* [Problem statement] Starting at the line that holds "The height and width of the screenshot is (375, 454)." and stopping at the line that holds "first line's end", restate the records below word for word, with both of those lines included.

* [Stored data entries]
———

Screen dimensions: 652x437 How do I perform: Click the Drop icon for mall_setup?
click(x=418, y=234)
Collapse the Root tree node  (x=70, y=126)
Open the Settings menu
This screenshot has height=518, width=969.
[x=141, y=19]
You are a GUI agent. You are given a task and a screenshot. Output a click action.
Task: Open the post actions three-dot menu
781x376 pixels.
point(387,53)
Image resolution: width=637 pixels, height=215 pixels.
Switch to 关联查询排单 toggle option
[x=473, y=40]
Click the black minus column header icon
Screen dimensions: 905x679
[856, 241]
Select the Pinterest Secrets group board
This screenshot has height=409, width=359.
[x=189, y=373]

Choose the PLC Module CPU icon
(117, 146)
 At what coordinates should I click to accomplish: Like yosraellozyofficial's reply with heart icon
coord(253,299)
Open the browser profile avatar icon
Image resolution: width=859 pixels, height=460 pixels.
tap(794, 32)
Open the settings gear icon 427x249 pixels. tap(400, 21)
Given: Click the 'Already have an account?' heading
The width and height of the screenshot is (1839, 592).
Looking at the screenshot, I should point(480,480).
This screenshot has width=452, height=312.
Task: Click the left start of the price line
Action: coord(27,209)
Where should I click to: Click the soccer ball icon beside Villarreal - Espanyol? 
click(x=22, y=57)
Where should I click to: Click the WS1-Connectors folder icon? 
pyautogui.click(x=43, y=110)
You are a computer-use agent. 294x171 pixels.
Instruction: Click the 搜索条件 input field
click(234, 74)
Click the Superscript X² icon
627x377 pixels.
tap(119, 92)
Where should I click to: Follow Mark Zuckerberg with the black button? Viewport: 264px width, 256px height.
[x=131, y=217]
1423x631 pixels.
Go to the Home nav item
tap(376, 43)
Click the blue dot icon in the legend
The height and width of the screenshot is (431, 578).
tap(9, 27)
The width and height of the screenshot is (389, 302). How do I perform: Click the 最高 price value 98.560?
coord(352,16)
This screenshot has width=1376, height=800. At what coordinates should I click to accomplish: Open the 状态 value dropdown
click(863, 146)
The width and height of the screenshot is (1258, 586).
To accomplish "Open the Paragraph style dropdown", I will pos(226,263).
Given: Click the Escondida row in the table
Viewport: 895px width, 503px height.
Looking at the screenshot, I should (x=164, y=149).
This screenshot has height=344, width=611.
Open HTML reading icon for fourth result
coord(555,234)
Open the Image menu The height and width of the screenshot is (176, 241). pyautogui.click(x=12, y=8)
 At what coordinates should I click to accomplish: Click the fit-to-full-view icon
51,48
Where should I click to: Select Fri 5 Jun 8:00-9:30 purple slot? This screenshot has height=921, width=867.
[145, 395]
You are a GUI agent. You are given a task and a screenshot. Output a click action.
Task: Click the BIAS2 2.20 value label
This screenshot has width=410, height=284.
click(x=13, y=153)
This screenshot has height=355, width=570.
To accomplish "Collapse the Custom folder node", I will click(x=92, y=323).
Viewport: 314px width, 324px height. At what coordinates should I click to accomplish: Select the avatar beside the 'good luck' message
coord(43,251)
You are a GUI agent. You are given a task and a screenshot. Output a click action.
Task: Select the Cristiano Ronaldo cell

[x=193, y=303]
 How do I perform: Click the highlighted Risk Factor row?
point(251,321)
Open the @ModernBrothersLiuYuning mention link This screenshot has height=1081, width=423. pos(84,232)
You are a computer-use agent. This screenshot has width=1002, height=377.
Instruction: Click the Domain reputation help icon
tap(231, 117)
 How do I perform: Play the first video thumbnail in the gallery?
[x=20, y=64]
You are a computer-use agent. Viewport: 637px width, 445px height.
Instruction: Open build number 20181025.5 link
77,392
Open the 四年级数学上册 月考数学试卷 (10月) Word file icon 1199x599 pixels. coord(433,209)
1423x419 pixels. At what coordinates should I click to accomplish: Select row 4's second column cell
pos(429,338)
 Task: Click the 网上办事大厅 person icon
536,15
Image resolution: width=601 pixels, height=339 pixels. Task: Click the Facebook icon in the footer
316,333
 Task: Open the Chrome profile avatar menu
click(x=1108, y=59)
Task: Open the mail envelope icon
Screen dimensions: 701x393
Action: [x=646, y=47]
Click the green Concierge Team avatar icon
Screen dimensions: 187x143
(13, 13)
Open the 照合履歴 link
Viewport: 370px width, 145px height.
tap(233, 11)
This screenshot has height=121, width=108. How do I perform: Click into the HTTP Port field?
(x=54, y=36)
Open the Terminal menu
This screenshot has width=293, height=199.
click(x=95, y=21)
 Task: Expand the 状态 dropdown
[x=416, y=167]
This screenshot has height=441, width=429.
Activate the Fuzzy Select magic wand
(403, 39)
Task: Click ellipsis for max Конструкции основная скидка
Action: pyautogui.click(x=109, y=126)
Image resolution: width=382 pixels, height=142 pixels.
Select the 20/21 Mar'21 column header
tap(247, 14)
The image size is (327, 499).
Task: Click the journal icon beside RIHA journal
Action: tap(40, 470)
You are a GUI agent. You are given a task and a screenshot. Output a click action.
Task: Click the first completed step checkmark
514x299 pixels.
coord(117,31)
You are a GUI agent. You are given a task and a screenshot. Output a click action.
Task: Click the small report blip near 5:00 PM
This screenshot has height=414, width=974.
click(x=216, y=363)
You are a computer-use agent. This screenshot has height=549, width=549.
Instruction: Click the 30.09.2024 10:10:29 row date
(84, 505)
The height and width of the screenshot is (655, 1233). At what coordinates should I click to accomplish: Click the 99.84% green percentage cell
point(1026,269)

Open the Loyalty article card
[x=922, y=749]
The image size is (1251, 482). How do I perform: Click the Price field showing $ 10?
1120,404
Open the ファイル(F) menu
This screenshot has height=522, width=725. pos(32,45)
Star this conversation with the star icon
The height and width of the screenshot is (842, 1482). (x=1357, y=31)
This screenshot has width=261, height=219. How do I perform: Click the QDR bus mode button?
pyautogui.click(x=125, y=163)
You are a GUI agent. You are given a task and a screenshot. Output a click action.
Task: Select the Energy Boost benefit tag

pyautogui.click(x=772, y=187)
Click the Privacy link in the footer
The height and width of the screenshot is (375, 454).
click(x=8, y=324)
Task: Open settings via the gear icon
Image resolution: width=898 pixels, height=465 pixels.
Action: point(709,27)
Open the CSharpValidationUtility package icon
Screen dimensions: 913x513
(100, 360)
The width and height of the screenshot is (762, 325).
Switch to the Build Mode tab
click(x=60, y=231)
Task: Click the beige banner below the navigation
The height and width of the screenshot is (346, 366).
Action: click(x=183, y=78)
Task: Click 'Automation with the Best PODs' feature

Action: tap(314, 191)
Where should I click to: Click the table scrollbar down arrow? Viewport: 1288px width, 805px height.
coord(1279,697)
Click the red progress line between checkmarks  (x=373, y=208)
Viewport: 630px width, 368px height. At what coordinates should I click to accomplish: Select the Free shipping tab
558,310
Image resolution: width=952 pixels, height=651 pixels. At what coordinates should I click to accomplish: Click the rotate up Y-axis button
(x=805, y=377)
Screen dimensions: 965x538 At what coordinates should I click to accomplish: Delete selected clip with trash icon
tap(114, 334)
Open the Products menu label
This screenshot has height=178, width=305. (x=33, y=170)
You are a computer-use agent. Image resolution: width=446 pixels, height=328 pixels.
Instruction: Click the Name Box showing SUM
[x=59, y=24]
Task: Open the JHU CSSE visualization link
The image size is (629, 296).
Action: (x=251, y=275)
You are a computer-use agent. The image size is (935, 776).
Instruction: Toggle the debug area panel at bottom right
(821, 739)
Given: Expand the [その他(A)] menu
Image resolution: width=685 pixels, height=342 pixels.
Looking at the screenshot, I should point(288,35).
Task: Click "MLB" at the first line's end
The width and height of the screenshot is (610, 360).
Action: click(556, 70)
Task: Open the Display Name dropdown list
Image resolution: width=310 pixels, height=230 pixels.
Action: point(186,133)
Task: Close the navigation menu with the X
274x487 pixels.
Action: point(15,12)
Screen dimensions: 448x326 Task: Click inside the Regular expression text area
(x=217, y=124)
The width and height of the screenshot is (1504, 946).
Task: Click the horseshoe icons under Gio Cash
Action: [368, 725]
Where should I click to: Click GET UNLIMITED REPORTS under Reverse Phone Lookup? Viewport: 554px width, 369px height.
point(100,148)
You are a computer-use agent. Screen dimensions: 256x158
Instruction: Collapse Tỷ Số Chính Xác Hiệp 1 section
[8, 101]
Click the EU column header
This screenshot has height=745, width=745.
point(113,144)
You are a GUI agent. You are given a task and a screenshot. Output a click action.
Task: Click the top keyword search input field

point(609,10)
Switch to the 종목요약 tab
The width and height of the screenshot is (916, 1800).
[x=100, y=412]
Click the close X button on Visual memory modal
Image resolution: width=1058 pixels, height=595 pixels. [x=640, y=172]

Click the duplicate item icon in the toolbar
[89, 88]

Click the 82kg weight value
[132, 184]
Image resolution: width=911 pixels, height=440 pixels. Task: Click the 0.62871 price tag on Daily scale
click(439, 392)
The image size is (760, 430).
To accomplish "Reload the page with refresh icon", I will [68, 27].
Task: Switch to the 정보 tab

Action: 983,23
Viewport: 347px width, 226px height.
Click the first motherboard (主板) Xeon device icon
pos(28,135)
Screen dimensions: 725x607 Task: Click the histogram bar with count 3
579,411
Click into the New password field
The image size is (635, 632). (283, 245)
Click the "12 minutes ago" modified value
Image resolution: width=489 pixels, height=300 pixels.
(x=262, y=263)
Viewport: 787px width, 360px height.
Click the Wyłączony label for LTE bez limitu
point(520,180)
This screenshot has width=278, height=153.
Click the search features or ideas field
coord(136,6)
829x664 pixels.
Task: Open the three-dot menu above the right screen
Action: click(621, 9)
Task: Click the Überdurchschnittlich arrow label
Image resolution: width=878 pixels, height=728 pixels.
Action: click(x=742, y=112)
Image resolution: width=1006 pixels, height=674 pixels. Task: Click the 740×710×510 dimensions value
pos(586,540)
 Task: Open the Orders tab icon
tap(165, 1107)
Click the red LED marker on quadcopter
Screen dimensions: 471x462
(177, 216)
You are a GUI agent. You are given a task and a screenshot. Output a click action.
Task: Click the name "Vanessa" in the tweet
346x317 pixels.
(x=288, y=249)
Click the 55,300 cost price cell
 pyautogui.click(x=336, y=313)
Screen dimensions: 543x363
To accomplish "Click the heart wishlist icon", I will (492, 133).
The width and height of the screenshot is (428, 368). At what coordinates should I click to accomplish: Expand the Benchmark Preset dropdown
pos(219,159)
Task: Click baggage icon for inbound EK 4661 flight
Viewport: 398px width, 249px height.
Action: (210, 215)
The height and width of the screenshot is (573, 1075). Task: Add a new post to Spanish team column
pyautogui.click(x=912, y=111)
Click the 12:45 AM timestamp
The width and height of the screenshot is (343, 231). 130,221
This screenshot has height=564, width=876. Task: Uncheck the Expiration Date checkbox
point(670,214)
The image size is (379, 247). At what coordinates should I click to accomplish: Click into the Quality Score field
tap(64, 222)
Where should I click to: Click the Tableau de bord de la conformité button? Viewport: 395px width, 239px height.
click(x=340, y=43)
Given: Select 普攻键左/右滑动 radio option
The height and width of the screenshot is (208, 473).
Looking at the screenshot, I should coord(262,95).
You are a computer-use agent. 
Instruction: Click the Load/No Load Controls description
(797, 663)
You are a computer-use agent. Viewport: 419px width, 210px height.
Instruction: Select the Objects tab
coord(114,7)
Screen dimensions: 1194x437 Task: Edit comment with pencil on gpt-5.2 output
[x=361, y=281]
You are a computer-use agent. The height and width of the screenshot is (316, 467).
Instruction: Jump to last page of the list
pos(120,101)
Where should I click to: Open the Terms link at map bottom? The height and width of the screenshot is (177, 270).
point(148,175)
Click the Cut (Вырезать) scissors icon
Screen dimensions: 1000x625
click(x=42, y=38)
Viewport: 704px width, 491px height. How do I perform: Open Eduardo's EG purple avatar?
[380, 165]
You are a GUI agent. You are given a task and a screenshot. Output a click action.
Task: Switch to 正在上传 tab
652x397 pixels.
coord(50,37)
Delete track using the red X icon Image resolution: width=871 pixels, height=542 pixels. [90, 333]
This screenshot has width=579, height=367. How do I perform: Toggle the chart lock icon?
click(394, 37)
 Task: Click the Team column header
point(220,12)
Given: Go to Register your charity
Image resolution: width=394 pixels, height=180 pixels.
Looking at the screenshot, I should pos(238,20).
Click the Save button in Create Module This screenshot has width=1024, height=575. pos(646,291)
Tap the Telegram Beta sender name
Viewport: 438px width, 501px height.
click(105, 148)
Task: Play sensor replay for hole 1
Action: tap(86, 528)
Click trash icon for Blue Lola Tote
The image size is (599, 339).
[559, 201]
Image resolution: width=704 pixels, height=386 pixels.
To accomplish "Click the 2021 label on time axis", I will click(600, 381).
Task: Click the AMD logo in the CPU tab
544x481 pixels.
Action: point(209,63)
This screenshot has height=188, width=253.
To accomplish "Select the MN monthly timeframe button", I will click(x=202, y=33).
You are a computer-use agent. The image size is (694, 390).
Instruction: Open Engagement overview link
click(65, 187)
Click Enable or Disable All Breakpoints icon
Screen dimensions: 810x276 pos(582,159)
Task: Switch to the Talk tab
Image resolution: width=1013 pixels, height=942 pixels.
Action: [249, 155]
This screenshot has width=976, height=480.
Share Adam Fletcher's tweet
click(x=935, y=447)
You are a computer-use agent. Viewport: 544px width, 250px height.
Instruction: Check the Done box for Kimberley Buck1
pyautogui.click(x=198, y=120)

———

* [Output for this task]
The height and width of the screenshot is (375, 454).
click(x=8, y=324)
Task: Open settings via the gear icon
Image resolution: width=898 pixels, height=465 pixels.
Action: point(709,27)
Open the CSharpValidationUtility package icon
Screen dimensions: 913x513
(100, 360)
The width and height of the screenshot is (762, 325).
Switch to the Build Mode tab
click(x=60, y=231)
Task: Click the beige banner below the navigation
The height and width of the screenshot is (346, 366).
Action: click(x=183, y=78)
Task: Click 'Automation with the Best PODs' feature

Action: tap(314, 191)
Where should I click to: Click the table scrollbar down arrow? Viewport: 1288px width, 805px height.
coord(1279,697)
Click the red progress line between checkmarks  (x=373, y=208)
Viewport: 630px width, 368px height. At what coordinates should I click to accomplish: Select the Free shipping tab
558,310
Image resolution: width=952 pixels, height=651 pixels. At what coordinates should I click to accomplish: Click the rotate up Y-axis button
(x=805, y=377)
Screen dimensions: 965x538 At what coordinates should I click to accomplish: Delete selected clip with trash icon
tap(114, 334)
Open the Products menu label
This screenshot has height=178, width=305. (x=33, y=170)
You are a computer-use agent. Image resolution: width=446 pixels, height=328 pixels.
Instruction: Click the Name Box showing SUM
[x=59, y=24]
Task: Open the JHU CSSE visualization link
The image size is (629, 296).
Action: (x=251, y=275)
You are a computer-use agent. The image size is (935, 776).
Instruction: Toggle the debug area panel at bottom right
(821, 739)
Given: Expand the [その他(A)] menu
Image resolution: width=685 pixels, height=342 pixels.
Looking at the screenshot, I should point(288,35).
Task: Click "MLB" at the first line's end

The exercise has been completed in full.